Social care is amid a workforce crisis. The data from Skills for Care shows that there are over 152,000 vacancies across the care sector. The problems with recruitment and retention are long-standing, and the Pandemic and Brexit have exacerbated them. Sadly, the Government has also added to our problems, and rather than delivering solutions, they have been unhelpful. Firstly, they refused to develop a workforce strategy for the social care sector, though, of course, they did one for the NHS, and on top of that, they have brought in a range of policies which separated social care and health and made our life even more difficult. I am thinking of policies such as mandatory vaccination, which would be sensible if it were applied across the entire system.
However, because it was only directed at residential care, we lost 30,000 staff, many of whom went to work in the NHS. The latest in the long line of government announcements designed to cause a problem in the care sector has been the change in visa requirements, which do not allow care staff to bring in dependents, which is still open to NHS staff. The latest data shows that the arrival of this policy has reduced the number of social care staff coming from overseas by 50%. The Government’s rationale for changing this policy was that care workers had brought a lot of dependents to the UK. They were very happy to bandy around the figures relating to social care, and they remained completely mute when it came to telling us how many dependents had arrived with NHS staff.

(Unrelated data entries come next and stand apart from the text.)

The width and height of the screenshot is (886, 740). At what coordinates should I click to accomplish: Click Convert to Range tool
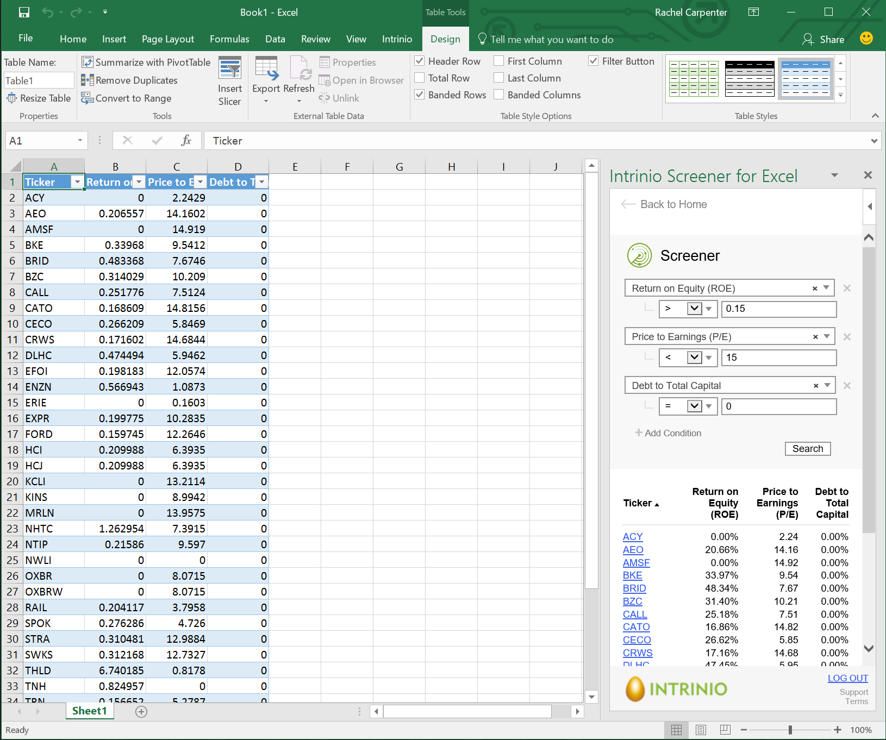click(x=127, y=98)
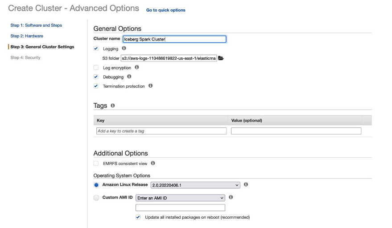
Task: Disable the Logging checkbox
Action: (96, 49)
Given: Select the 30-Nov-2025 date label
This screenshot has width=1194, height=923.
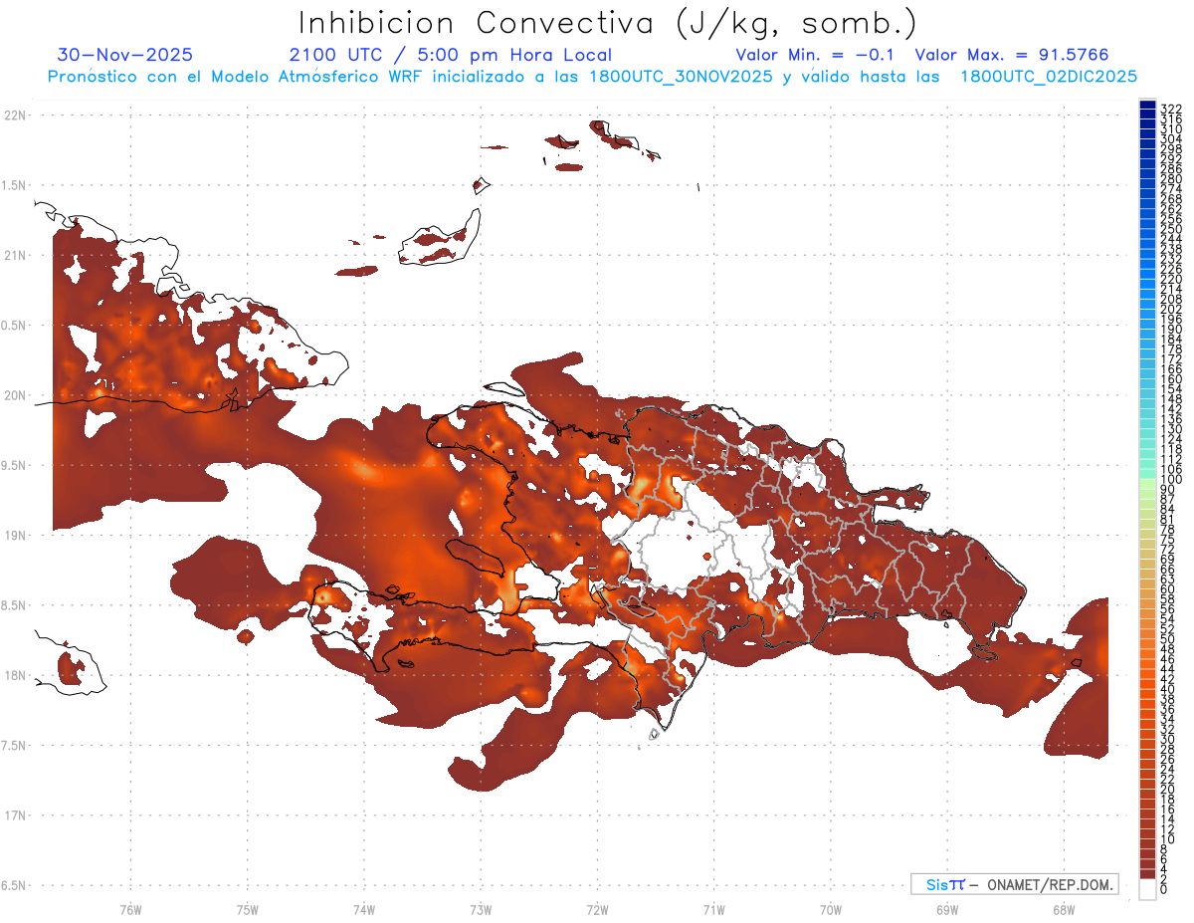Looking at the screenshot, I should (x=125, y=55).
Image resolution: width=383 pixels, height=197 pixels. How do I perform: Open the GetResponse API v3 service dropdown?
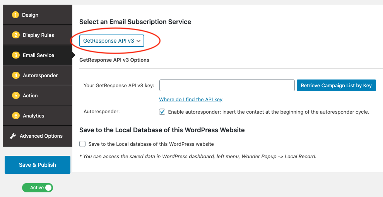click(112, 40)
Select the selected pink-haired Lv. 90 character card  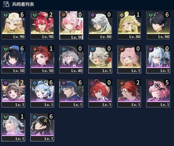point(71,25)
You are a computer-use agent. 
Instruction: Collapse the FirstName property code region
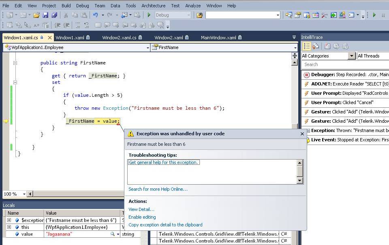(15, 63)
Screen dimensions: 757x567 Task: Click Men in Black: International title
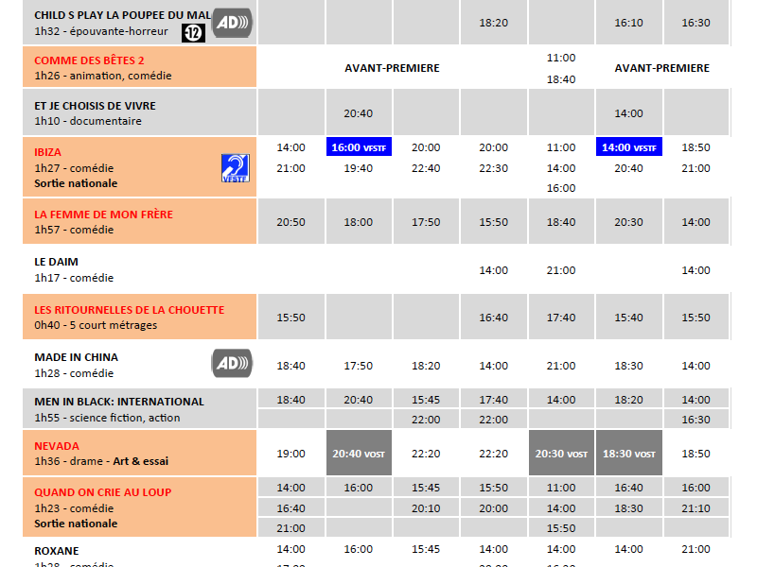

Once again, social care has been relegated to a second-class service, with political and media attention primarily focused on the NHS. The detrimental effects of this policy are being felt by families struggling to find services for their loved ones and by the NHS, which is constantly in crisis and unable to find placements for post-intervention patients. The impact of government policies on the social care sector is undeniable, and it is high time for policy reform.
What is particularly galling is to see the number of times politicians and staff at the Department of Health and Social Care talk about integration and then deliver completely separate policy which drives a wedge between the two parts of the system and always prioritise the NHS. I sometimes think the Department for Health and Social Care should be renamed the NHS Support Authority because its primary focus is always the NHS. We need to recognise that the 21st century is characterised by people living with long-term conditions that cannot be cured, and faced with this reality, we need to invest heavily in social care and ensure that it is available to our current and future citizens.
I see little evidence that the minds of politicians have caught up with this reality, and they are completely fixated on the 1948 model that assumes people will be both diagnosed and cured by the NHS; in fact, they will have to be supported to live the best life they can with a long-term condition. Until politicians and the wider system get their heads around demographic change and differences in our citizen’s needs, we will always see them focusing on organisations and processes rather than shifting the dial and thinking about people and outcomes.